Several cases of acute colitis induced by non-steroidal anti-inflammatory drugs (NSAIDs) have been reported but the general role of recent NSAID intake as a risk factor for acute diarrhoea has not been studied to date. The aim of our study was to determine whether the risk of acute diarrhoea is increased by NSAIDs in a prospective series of acute diarrhoea cases which were seen by general practitioners in France and were serious enough to require a stool culture. Patients, physicians, and methods: A total of 285 consecutive patients with acute diarrhoea, seen by Sentinel general practitioners (GPs) between December 1998 and July 1999, were enrolled in a case crossover study in which each case served as his/her own control.
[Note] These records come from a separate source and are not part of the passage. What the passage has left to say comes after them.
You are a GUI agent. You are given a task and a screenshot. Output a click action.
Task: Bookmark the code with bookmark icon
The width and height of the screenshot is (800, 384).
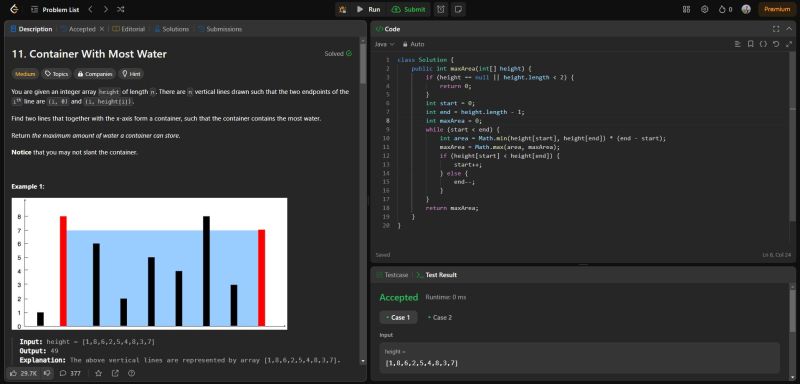click(751, 44)
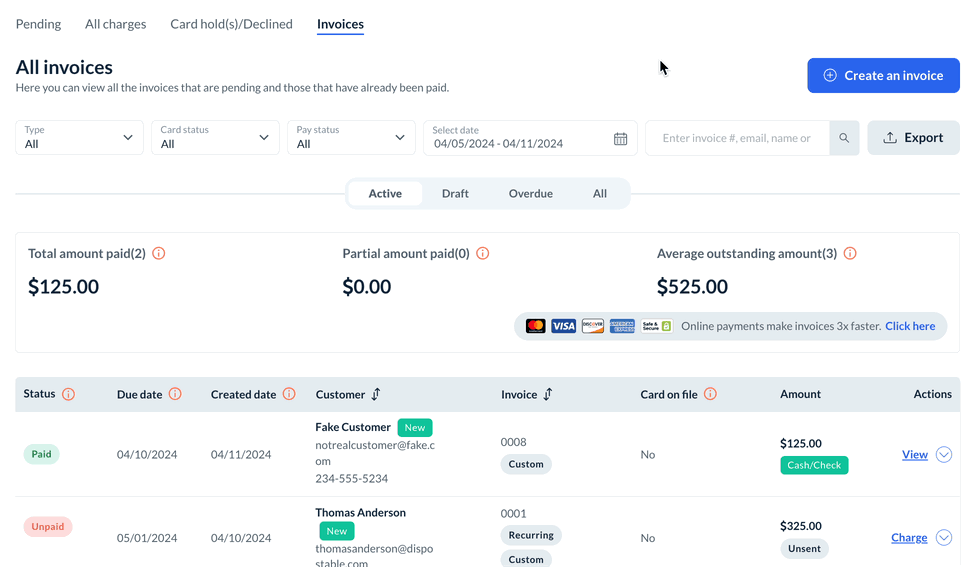Expand the Pay status dropdown
Image resolution: width=968 pixels, height=567 pixels.
tap(351, 138)
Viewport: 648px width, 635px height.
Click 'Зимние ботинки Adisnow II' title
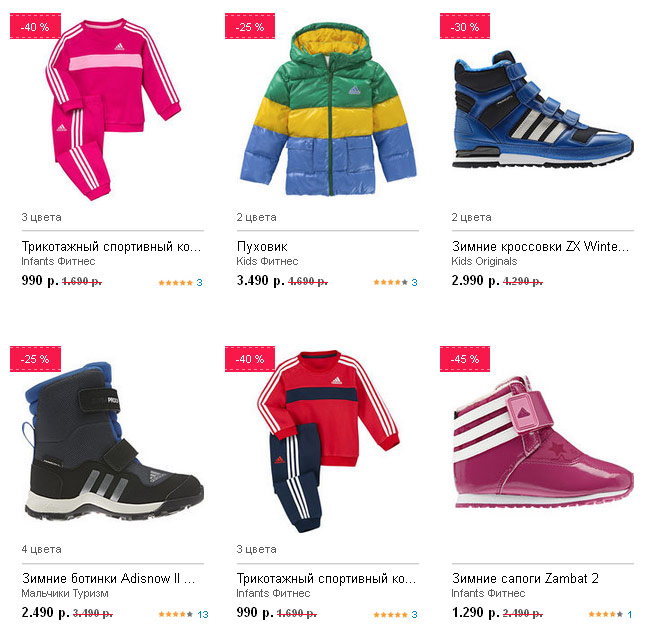pyautogui.click(x=108, y=578)
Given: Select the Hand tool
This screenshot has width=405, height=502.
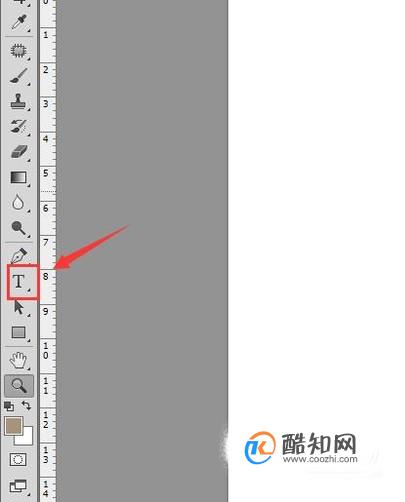Looking at the screenshot, I should pyautogui.click(x=19, y=360).
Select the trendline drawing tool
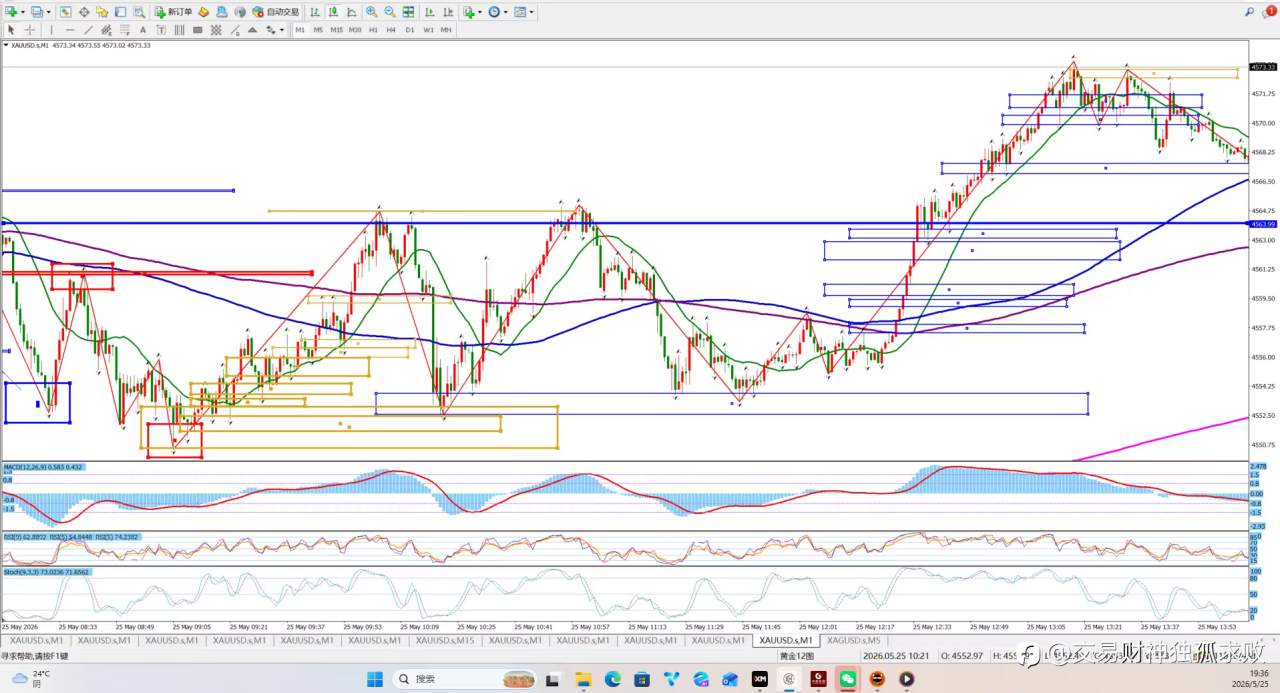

GPs collected information on exposure to NSAIDs during the four month period preceding the onset of diarrhoea. The relative risk of NSAID related acute diarrhoea was estimated by comparing exposure to NSAIDs during a risk period preceding the onset of diarrhoea with exposure during the first part of the four month observation period. Three risk periods lasting for one, three, and six days before the onset of diarrhoea were considered.


The relative risks of acute diarrhoea due to recent NSAID intake were increased for all three risk periods. These risks and their confidence intervals were 2.9 (1.4-6.1) for the one day risk period, 2.7 (1.4-5.1) for the three day period, and 3.3 (2.0-5.4) for the six day period.


Recent NSAID intake emerges as a risk factor for acute diarrhoea. We suggest that acute diarrhoea seen in general practice, and not only acute colitis seen by gastroenterologists, should be considered as a potential complication of recent NSAID intake.